Many of you have asked what I’m learning as I attend classes at the Missional Training Center. Throughout my third year in the program I’ll be posting blogs with a few sound bites from class with a brief thought or two. If something intrigues you, shoot me an e-mail (firstname.lastname@example.org) and let’s go grab happy hour or a coffee so we can chat.
MTC Sound Bites from 9-6-16
The focus of this lecture was on introducing CS 321: Understanding Our Missional Context- The Spirits of our Age: Postmodernity, Globalization and Consumerism.
Here are some quotes that were meaningful to me:
Consumerism includes experiences and the pursuit of pleasure.
It’s helpful, especially when interacting with millennials, to realize that the accumulation of goods and stocking money away in a retirement account isn’t the only way consumerism works. Many in my generation want to travel the world, want flexible jobs and don’t mind ‘having less’ as long as they can cash in on experiences.

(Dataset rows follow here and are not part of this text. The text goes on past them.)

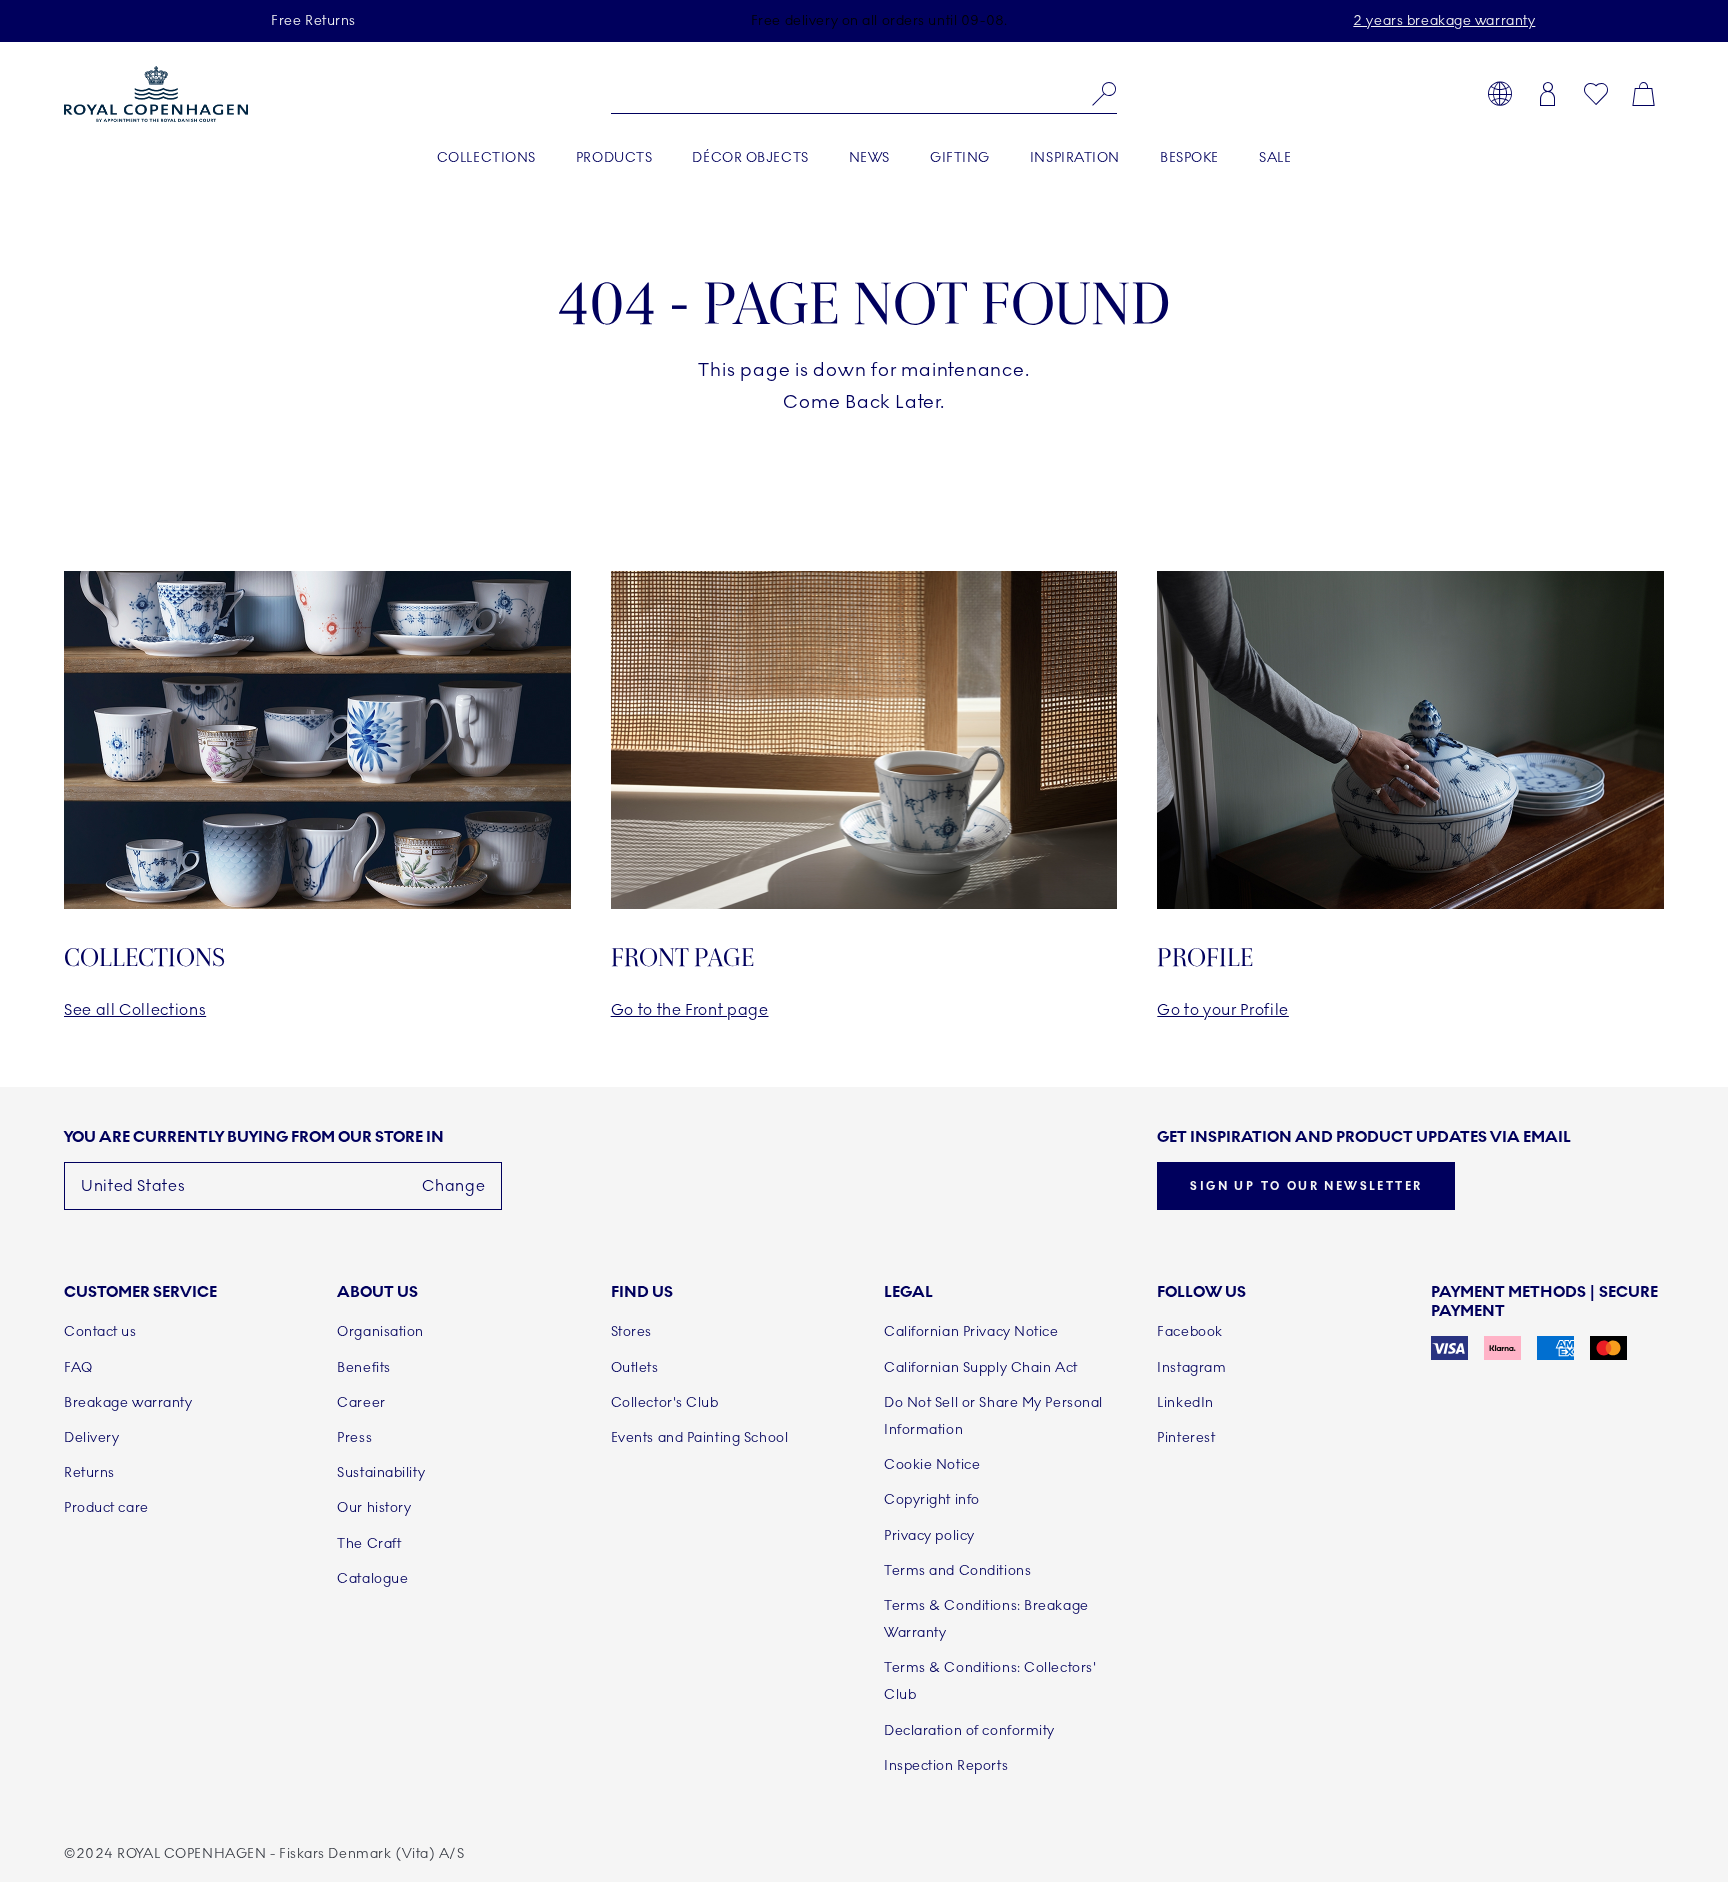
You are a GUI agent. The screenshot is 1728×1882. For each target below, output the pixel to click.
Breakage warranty (128, 1402)
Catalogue (372, 1578)
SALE (1275, 157)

Postmodernity- pluralism, relativism, tolerance, skepticism, a spirit of protest
This was a helpful run of words to unpack and expand what exactly ‘centers’ a group that often wants to make nothing center.
Idols always have insights.
At Chrio we talk about idolatry in terms of ‘getting our loves out of order’ (see our teaching series from the Summer of 2015 called Disordered Love). One outworking of idolatry is taking a good thing and making it ultimate. What you can’t forget is that idols, often, still have value and they tell us something about how culture and individuals within it work.
How do we expose people to the nature of our society (postmodernism, consumerism etc.)?
Great question by one of my classmates, Sean Myers, from Redemption Church, Peoria that sparked a conversation in class.
One of Mike Goheen’s responses was from Walter Brueggemann:
Preaching is always a staging of two narratives.
Brueggemann means that good preaching will pit two narratives against one another: the gospel narrative (i.e. The True Story of the World) against a false narratives.